#### DIRECTIONS:
Which lines in the records below contain the string "width"? Pick out each one and copy it in full, treating uppercase and lowercase as different.

+++ PROVIDED MATERIAL +++

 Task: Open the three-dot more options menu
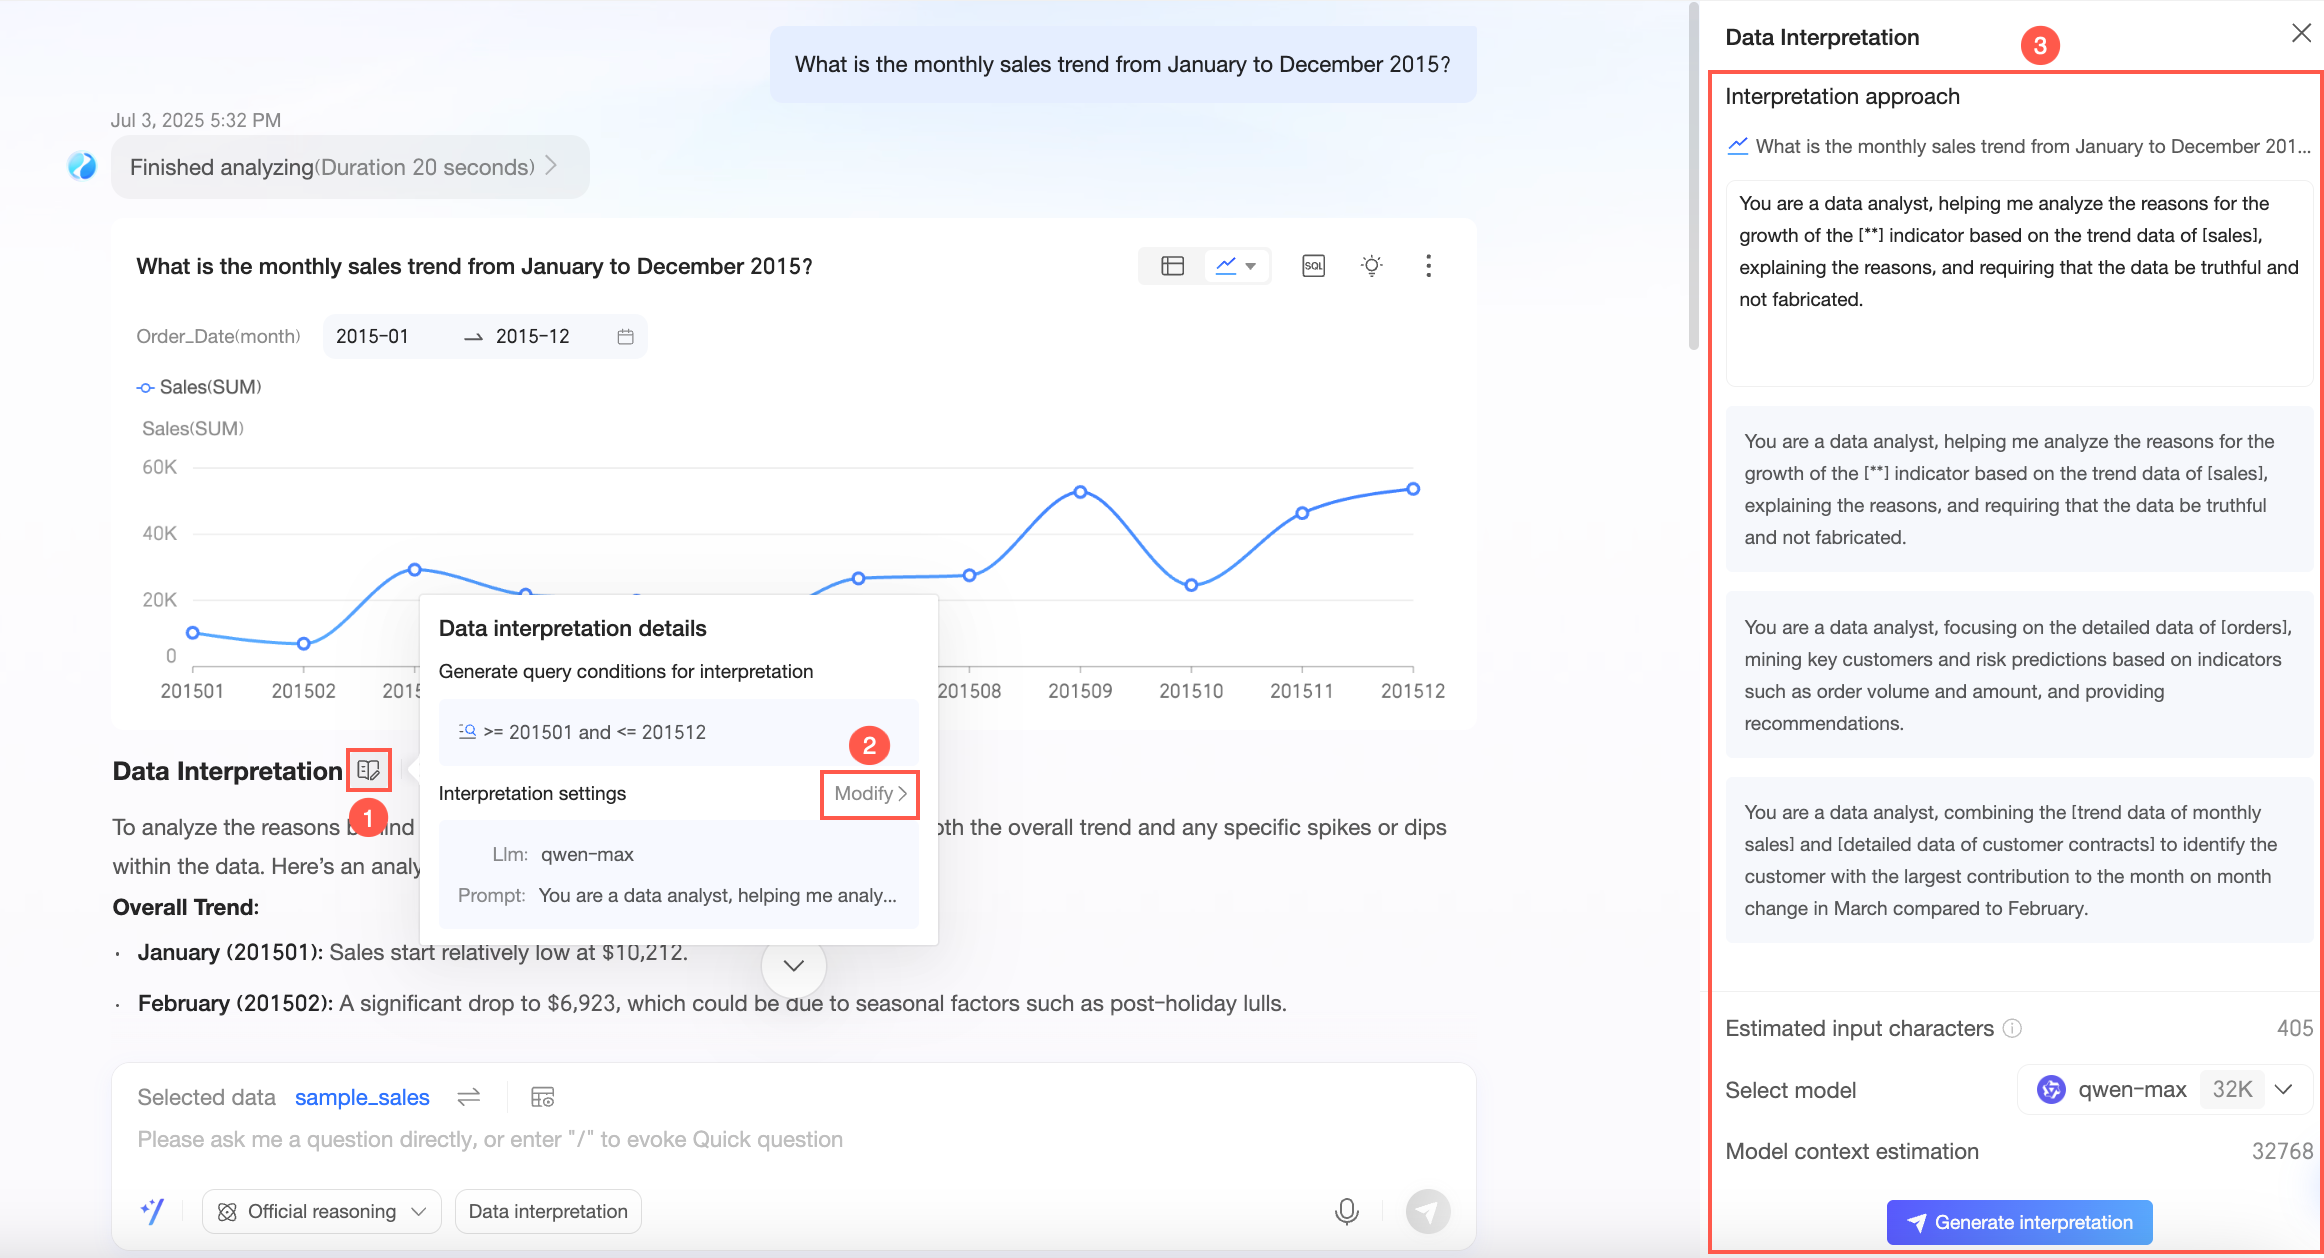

+++
+++ PROVIDED MATERIAL +++

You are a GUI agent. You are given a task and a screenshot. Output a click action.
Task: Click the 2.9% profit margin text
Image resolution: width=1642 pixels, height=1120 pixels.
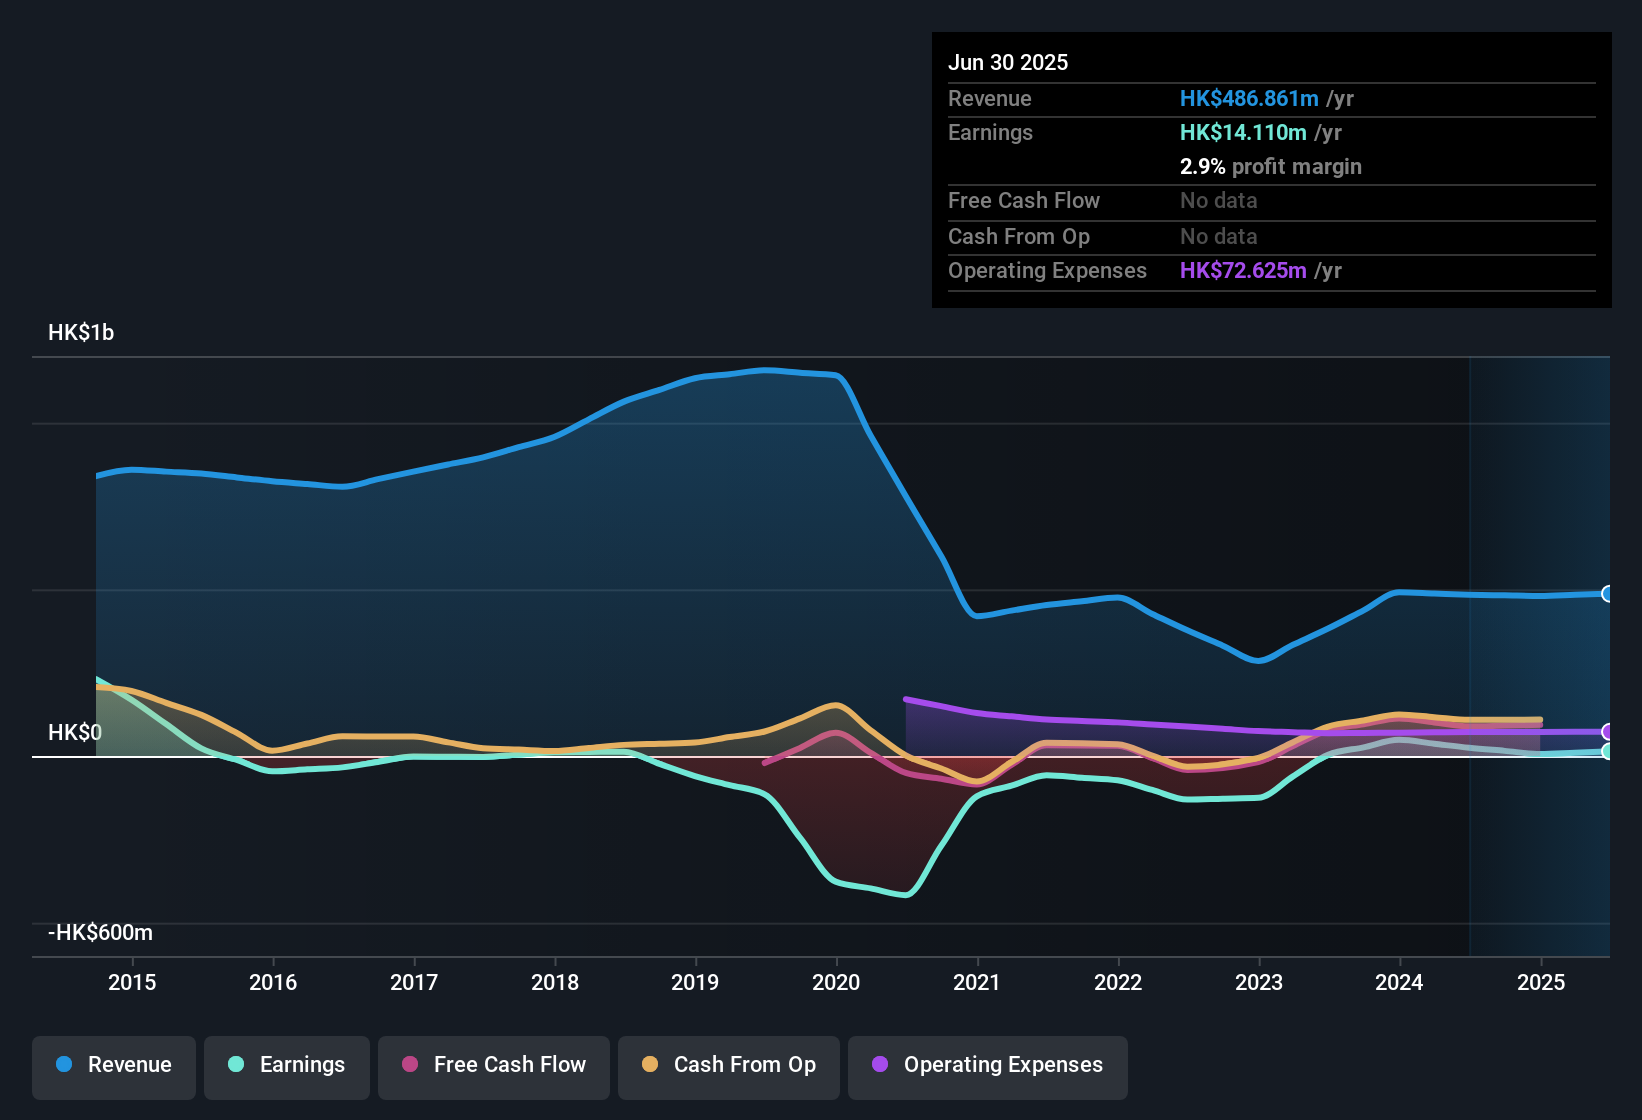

+++
+++ PROVIDED MATERIAL +++

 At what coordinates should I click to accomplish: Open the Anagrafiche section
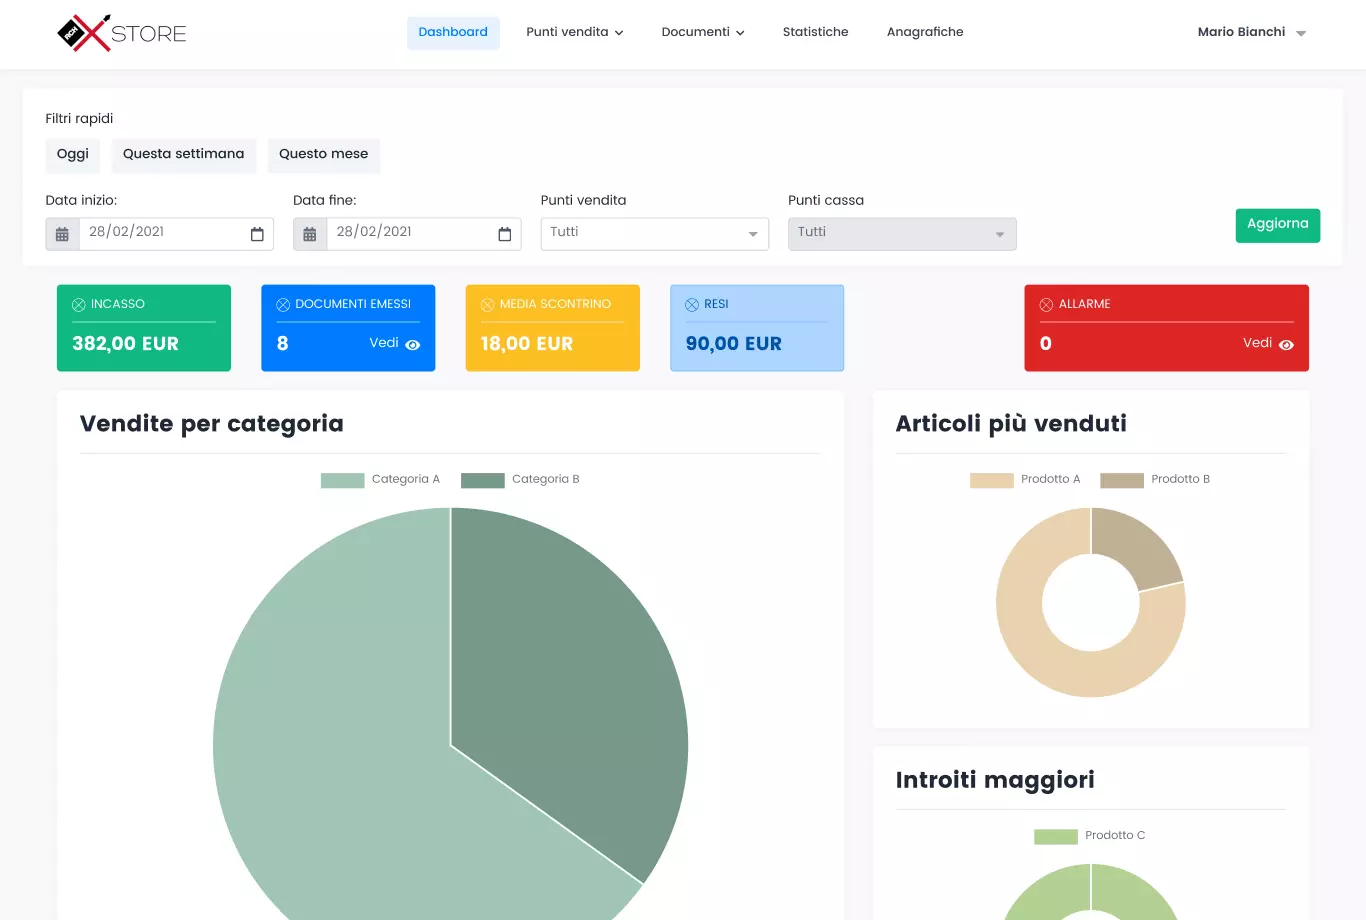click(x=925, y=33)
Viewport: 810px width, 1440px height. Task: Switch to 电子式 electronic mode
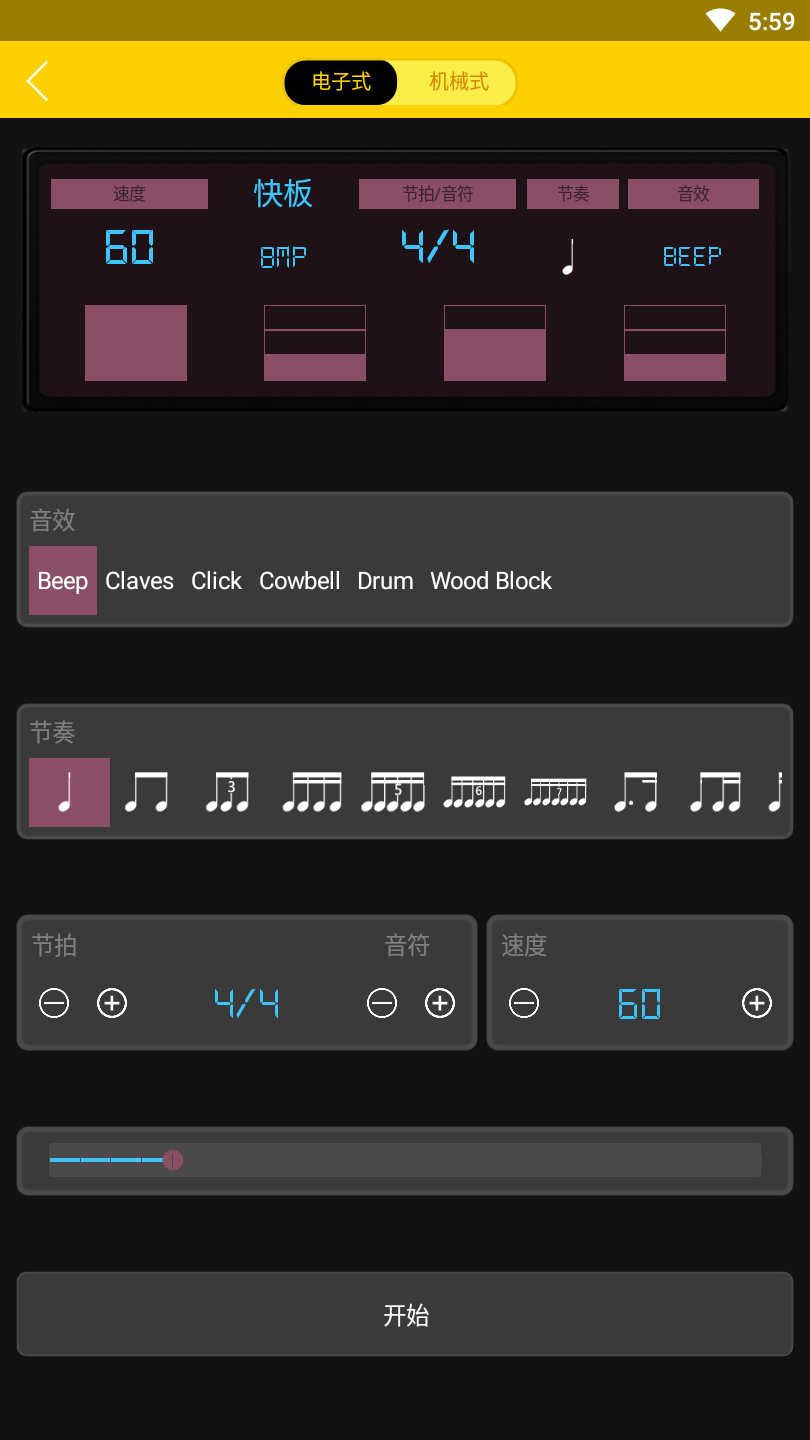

+++

#### FINISHED EXERCISE:
Image resolution: width=1642 pixels, height=1120 pixels.
Viewport: 810px width, 1440px height. Task: Switch to 电子式 electronic mode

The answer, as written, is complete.